This is one of my most useful game design tools:
It’s a tractor equipped with a brush hog (the yellow thing behind the tractor). A brush hog is to a lawnmower what a tank is to a Volkswagen. It does the same basic job of cutting stuff, but it cuts much bigger stuff. It’s meant to be used against brush: dense, thick, heavy brush, brush so tough that the tractor has to fight to get through it. It’s blades cover a span five feet wide. They’re made of 1/2” steel and are quite heavy. They are not sharp at all; sharpening them would be a waste of time, because they smash through rock, dirt, almost anything. They spin very fast, so wherever the brush hog goes, it leaves a trail of destruction behind it. It really does smash rock (although that’s not a good thing, because it does ding the blades a little).

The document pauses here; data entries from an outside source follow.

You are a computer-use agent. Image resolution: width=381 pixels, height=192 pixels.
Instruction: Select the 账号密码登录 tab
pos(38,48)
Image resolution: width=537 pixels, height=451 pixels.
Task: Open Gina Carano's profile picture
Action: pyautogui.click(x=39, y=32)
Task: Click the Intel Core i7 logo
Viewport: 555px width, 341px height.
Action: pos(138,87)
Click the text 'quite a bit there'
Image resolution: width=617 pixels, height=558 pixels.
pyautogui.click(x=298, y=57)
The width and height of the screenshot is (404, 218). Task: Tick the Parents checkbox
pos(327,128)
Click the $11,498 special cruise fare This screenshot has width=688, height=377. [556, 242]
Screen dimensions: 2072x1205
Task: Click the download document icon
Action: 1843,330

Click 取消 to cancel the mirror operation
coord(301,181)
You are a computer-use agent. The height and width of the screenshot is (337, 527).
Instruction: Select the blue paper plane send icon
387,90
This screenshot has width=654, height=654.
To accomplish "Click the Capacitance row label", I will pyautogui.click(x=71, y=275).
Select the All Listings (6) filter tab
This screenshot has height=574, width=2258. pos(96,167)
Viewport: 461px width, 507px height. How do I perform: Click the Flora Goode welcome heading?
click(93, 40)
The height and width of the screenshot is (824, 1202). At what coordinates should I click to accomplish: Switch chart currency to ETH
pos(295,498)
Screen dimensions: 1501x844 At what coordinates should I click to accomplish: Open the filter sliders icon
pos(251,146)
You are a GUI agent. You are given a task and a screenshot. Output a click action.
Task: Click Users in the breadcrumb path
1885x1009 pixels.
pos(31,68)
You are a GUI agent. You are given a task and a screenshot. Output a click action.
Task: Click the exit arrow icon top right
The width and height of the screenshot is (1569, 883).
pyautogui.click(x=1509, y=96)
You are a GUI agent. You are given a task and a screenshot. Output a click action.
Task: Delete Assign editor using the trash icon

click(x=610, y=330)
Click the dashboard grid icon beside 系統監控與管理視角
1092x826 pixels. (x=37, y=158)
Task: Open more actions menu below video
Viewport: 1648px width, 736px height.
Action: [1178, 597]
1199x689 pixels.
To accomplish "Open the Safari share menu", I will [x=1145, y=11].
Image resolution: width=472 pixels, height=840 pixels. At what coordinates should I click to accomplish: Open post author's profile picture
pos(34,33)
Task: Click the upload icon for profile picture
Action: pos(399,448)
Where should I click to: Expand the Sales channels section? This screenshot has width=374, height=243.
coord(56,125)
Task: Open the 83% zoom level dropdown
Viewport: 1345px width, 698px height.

I use the brush hog for clearing brush, of course, but I’ve already finished off most of the thick stuff that I want out. Nowadays I use it mostly for fire protection work: clearing out high grass in strategically selected bands that are meant to act as firebreaks. I also use it against yellow star thistle. This is a nasty weed that came to Oregon (uninvited) from California. Left to itself, it will take over a field and drive out everything else. This has happened to several of my neighbors. There’s only one way to stop it: genocide. You must eliminate it completely from an area or it will just keep coming back, year after year. Actually, it’s even worse: its seeds are viable in the soil for ten years, so for ten years after you kill the last one, you’ll still be having more coming up, which must be taken out before they drop seeds.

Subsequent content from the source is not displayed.